Licznik odwiedzin:
N/A

Nasz człowiek na wschodniej flance

Alina Gierula pochodzi z Hrubieszowa. Stamtąd wyciszona, zakompleksiona trafiła do Henrykowa i po latach nadal tam mieszka. Czas spędzony w Henrykowie to dla Aliny jak dla wielu z nas, najpiękniejsze lata, ta nasza młodość…

Alina Gierula.

Pierwszy raz dotarła do Henrykowa w 1974 roku, była w PSNR w roczniku, którego wychowawcą był Franciszek Bijoś, świetny fachowiec i życzliwy człowiek. W pokoju internatu nr 213 kwaterowała z Zosią Stolarczyk, Ewą Sikała i Anią Fułek.

Po szkole Alina odbywała roczny staż w PGR Poturzyn. Kolejny krok w karierze zawodowej to półroczna praca w laboratorium Centrali Nasiennej w Zamościu. Po zamążpójściu znów trafiła w rejon tomaszowski, skąd pochodził mąż. Pracowała w geesowskiej księgowości, potem znów w CN Zamość i w kilku innych miejscach.

Po ślubie przyszedł czas na dzieci, co w oczywisty sposób zaburzyło aktywność zawodową. Dzieci ma aż sześcioro, trzech chłopców i trzy dziewczyny. Komfortu w domu nie miały, wychowały się w bloku. Mąż dostał przydział na mieszkanie w związku z pracą w zakładzie energetycznym. Był też w ich życiu czas, kiedy dodatkowo prowadzili małorolne gospodarstwo, a w nim ziemniaki, fasola, buraki, pszenica… Wszyscy musieli pracować i teraz to owocuje. Cała szóstka ukończyła studia, ma szacunek do własnej i cudzej pracy, odnosi sukcesy. Nie zaniedbują też integracji rodzinnej. Co roku wybierają gdzieś w kraju miejsce na familijne spotkanie, na tyle duże, aby zmieścić 20 osób. Alina wychowała się i mieszka „na wschodniej flance”, ale dzieci się rozproszyły; jedna córka mieszka w Londynie, czwórka dzieci w Warszawie, jedno w Krakowie.
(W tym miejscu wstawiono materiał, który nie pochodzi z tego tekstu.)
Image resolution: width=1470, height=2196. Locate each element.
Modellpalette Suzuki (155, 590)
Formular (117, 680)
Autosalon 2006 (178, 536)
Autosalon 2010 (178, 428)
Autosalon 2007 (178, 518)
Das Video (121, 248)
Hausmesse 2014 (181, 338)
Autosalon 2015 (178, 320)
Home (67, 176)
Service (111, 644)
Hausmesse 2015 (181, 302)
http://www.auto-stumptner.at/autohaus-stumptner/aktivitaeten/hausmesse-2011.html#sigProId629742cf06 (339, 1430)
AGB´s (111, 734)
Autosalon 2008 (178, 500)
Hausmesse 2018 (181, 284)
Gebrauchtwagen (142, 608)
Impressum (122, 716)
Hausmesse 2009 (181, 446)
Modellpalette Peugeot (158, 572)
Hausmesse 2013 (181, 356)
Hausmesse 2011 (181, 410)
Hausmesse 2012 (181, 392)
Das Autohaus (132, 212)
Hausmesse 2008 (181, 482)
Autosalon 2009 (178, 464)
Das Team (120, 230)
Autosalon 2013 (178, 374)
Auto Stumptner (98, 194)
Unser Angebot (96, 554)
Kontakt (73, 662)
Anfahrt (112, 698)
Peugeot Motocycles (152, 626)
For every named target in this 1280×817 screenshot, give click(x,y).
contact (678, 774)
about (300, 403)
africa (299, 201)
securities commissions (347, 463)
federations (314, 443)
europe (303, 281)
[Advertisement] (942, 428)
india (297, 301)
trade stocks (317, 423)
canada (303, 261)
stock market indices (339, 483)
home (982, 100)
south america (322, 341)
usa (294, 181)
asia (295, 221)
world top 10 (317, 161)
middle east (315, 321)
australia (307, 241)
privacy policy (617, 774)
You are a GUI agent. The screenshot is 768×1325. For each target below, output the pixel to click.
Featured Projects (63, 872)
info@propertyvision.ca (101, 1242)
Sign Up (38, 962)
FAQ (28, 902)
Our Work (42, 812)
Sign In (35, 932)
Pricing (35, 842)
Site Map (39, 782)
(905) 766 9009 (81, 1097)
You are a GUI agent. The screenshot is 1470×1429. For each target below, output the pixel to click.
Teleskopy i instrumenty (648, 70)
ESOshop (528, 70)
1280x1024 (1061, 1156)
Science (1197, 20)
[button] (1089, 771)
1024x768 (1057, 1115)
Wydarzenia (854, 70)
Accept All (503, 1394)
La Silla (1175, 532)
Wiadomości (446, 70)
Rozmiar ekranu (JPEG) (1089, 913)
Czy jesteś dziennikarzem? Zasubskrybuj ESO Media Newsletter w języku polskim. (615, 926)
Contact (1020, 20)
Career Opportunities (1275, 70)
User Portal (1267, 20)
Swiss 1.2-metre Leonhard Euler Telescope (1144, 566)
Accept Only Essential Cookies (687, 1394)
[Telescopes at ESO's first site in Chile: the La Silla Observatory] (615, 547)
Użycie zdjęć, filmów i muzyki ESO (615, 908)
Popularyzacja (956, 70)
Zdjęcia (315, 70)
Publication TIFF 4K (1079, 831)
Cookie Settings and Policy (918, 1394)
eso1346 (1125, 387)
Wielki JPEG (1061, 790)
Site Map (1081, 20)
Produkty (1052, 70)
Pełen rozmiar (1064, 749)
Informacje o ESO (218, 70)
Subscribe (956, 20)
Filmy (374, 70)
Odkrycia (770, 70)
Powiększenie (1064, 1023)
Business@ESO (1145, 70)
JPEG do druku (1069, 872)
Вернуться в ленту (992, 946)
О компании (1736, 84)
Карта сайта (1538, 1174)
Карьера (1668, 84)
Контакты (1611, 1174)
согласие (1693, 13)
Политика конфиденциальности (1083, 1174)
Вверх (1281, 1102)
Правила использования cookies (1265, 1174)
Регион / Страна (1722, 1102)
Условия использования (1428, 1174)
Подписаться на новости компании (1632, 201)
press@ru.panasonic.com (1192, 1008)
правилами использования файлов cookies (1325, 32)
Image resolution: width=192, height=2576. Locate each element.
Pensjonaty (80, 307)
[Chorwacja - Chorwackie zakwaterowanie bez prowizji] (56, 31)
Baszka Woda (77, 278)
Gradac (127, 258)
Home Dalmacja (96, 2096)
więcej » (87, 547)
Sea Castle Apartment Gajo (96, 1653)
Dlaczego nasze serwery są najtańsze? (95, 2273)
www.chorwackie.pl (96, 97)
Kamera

Jest gdzie jeździć kiedy pada hasło „babcia ratuj!” Jest komu babciować, bo Alina ma już siedmioro wnucząt, a wkrótce urodzi się ósme.

Od ponad roku sytuacja osób mieszkających na wschodnich kresach Rzeczpospolitej znacznie się zmieniła. Wojna w Ukrainie sprawiła, że okolica zapełniła się uchodźcami. Najbardziej widoczne jest to w marketach, do których przyjeżdżają Ukraińcy zza granicy. Mają wśród Polaków zrozumienie i pomoc. Miejscowi muszą się „posunąć’ w kolejkach przy kasach, w urzędach itp. Zasiedziali mieszkańcy terenów wschodnich odbierają Ukraińców nieco inaczej niż reszta kraju, bo mają przecież w pamięci wydarzenia z roku 1943, rzeź Polaków na Wołyniu. Trudno to wyprzeć, zapomnieć, szczególnie jeśli ma się w rodzinie kogoś kto wycierpiał.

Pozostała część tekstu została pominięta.